I thought if you take the dual carriageway through, from Dieppe heading S. you were OK when I looked recently, but obviously not! However my van is Crit Air 3 so looks OK for me currently, it's a route I normally use.


----------



## jagmanx (Oct 11, 2022)

The French scheme where the restrictions change, maybe daily, according to the weather/latest pollution readings is nonsense.
A more organised system needs to be implemented.
"Ah but we are French" does not "Coupe le Moutarde".
And even Dijon has a problem !!!


----------



## shortcircuit (Oct 11, 2022)

I fail to understand how a main route now comes a restricted area. Are all commercial vehicles going to divert?


----------



## yeoblade (Oct 11, 2022)

shortcircuit said:


> I fail to understand how a main route now comes a restricted area. Are all commercial vehicles going to divert?

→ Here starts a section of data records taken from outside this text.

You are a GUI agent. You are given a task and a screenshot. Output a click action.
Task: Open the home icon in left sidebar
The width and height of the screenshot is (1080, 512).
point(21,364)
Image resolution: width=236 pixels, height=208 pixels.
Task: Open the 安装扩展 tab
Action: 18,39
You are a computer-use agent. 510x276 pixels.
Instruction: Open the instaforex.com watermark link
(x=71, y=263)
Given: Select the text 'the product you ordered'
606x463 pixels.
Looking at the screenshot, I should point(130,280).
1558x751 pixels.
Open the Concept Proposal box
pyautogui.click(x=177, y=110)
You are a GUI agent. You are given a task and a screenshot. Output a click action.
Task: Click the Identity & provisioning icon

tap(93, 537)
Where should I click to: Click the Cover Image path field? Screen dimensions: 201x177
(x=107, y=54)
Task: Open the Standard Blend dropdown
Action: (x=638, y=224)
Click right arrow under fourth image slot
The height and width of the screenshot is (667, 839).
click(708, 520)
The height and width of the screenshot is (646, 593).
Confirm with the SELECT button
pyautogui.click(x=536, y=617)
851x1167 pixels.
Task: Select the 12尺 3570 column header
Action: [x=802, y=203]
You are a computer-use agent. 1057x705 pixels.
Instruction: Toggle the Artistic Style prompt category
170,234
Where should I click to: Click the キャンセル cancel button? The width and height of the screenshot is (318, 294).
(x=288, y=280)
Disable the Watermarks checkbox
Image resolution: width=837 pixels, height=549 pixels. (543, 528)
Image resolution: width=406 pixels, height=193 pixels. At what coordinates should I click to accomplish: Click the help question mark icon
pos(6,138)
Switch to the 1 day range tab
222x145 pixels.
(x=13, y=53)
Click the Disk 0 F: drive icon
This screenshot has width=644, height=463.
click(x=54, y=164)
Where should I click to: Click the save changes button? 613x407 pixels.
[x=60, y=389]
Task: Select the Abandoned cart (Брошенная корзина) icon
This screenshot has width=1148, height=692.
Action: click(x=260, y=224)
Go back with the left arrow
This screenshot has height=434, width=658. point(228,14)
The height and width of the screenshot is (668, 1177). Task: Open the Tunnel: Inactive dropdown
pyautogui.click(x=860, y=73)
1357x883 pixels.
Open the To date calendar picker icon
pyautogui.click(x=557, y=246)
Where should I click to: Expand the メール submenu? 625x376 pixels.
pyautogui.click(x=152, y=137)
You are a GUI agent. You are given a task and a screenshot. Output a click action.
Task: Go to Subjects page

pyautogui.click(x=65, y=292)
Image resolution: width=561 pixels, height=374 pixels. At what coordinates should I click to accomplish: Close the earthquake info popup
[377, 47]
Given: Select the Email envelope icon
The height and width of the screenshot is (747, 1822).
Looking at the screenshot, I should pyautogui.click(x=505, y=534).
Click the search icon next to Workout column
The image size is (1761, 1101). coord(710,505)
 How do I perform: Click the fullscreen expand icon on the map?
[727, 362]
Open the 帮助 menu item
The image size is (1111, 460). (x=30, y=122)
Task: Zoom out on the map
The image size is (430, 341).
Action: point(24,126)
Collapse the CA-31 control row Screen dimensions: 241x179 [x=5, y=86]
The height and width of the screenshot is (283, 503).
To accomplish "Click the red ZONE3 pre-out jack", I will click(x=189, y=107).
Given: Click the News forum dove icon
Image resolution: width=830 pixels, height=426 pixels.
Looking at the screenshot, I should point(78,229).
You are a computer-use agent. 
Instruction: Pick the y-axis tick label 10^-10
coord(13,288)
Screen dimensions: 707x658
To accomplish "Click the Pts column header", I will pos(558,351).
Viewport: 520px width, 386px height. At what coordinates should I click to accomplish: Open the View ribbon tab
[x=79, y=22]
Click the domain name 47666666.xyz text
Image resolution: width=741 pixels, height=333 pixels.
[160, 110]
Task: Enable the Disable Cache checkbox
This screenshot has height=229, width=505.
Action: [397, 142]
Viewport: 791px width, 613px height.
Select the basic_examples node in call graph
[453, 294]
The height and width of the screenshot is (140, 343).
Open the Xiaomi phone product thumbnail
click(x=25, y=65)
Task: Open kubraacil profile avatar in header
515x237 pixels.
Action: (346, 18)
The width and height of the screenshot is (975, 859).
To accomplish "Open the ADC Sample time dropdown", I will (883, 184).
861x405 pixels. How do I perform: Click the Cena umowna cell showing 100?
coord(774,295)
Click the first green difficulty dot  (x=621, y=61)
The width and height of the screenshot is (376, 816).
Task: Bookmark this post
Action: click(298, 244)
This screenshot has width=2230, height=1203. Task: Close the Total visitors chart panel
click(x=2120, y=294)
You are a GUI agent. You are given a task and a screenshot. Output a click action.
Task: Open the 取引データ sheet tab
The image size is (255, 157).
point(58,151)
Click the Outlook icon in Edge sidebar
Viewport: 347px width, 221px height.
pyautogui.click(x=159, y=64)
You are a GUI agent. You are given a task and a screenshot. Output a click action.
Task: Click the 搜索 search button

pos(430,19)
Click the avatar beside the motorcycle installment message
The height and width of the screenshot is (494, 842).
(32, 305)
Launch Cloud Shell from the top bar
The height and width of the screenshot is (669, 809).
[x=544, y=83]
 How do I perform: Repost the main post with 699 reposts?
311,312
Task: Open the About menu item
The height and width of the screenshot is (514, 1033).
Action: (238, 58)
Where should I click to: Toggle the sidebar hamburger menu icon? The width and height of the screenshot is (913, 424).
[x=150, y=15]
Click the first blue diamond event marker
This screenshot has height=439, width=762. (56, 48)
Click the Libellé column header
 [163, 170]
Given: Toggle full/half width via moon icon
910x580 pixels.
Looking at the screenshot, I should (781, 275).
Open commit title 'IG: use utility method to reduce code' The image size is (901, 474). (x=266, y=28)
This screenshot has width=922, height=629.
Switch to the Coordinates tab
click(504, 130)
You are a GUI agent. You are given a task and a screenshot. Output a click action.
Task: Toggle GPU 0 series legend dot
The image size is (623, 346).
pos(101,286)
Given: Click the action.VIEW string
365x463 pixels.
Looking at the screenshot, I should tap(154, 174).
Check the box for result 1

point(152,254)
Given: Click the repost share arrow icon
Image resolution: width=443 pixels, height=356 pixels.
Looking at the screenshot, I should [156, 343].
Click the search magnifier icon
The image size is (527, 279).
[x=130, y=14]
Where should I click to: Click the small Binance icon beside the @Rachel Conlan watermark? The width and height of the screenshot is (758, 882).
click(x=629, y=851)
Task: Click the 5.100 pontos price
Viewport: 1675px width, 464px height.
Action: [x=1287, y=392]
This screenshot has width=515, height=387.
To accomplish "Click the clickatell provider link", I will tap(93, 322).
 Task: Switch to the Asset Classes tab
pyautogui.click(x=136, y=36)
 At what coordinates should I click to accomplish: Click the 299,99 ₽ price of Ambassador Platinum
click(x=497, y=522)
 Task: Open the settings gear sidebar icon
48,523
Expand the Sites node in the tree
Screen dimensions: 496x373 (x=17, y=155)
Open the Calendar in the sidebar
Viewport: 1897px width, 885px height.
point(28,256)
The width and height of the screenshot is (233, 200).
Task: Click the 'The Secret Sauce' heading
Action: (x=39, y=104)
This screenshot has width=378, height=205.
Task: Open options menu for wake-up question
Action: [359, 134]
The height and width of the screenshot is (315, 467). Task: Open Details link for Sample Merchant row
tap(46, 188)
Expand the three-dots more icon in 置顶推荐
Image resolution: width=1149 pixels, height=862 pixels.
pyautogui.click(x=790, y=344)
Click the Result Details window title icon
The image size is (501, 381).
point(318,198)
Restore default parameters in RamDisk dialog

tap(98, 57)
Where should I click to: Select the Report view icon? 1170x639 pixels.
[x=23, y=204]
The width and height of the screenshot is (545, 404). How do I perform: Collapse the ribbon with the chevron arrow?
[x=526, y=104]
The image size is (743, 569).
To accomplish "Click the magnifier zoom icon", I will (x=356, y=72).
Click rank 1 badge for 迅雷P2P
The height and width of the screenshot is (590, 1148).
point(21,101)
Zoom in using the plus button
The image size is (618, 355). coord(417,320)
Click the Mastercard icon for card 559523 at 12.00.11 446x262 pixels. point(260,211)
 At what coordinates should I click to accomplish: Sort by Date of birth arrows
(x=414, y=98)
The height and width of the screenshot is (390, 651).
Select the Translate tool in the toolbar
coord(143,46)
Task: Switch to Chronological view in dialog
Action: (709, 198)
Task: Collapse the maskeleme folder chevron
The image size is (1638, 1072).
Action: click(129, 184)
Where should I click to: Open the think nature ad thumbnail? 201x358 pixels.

Exactly, the dual carriageway though Rouen is a major route for trucks, I'm sure when I looked a couple of month back that road A150 was not in the Zone, but looking at the map the zone is both sides of it, unless the road has an exemption.


----------



## Canalsman (Oct 11, 2022)

shortcircuit said:


> I fail to understand how a main route now comes a restricted area. Are all commercial vehicles going to divert?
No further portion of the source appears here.